As festas em honra e louvor do Divino Espírito Santo dominam esta altura do ano, em toda a ilha, atingindo o seu epicentro no Domingo de Pentecostes. Nesta freguesia, acontecem no Domingo e Segunda-feira.
Estas festas, para além da parte litúrgica, onde sobressaem as celebrações da Eucaristia e a organização de procissões e cortejos, constam geralmente da distribuição e da partilha da carne e do pão, entre todos e, de modo muito especial, junto dos mais pobres. No entanto, este sentido de partilha tem um significado ainda mais abrangente e a ela estão ligados rituais e costumes ancestrais geralmente relacionados com promessas feitas pelos antepassados em momentos de enorme angústia e aflição, em virtude de crises sísmicas, catastróficas, acontecidas na altura, durante as quais o povo solicitava o auxílio divino para acalmar as correntes de lava que arrasavam a ilha, destruindo habitações, povoados e culturas.

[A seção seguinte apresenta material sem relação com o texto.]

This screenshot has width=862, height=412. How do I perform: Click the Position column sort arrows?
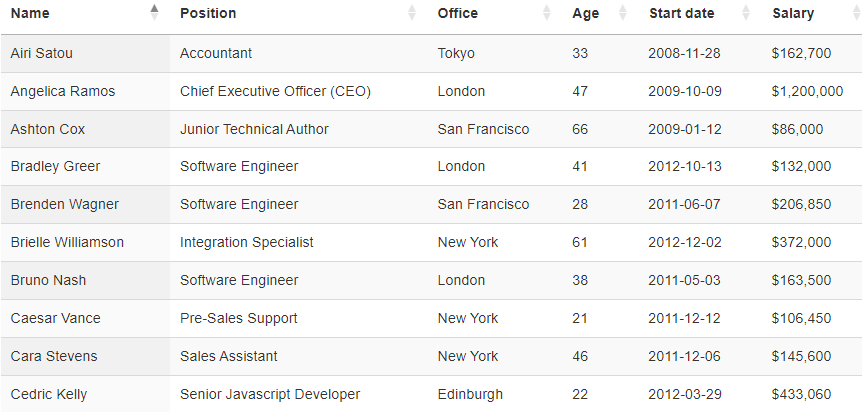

Na realidade, os festejos em honra e louvor do Divino Espírito Santo constituem, na ilha montanha, uma genuína tradição muito provavelmente trazida pelos primeiros povoadores e implementada com um cunho religioso e cultural muito forte entre a actual população, mantendo-se, ainda hoje, com rituais e celebrações muito semelhantes às dos tempos antigos, com destaque para um inusitado e interessante cerimonial em que os “imperadores” levam, em procissão, a coroa, até à igreja, com a qual são “coroados” no fim da missa e ainda para a “função” que se celebra no salão da Casa do Povo, e que consiste, fundamentalmente, na participação dos convidados do Mordomo, num almoço em que praticamente toda a população da freguesia toma parte, sentando-se à mesa a saborear as típicas e tradicionais sopas do Senhor Espírito Santo.
Mas o que mais revela este sentido de partilha mútua e de comunhão recíproca das festas do Espírito Santo nesta freguesia é o facto de se distribuir por todos os habitantes e também pelos forasteiros o pão e as rosquilhas.
Esta distribuição obedece a um calendário rígido, histórico e imutável, permitindo que todas as pessoas presentes possam receber o pão ou a rosquilha.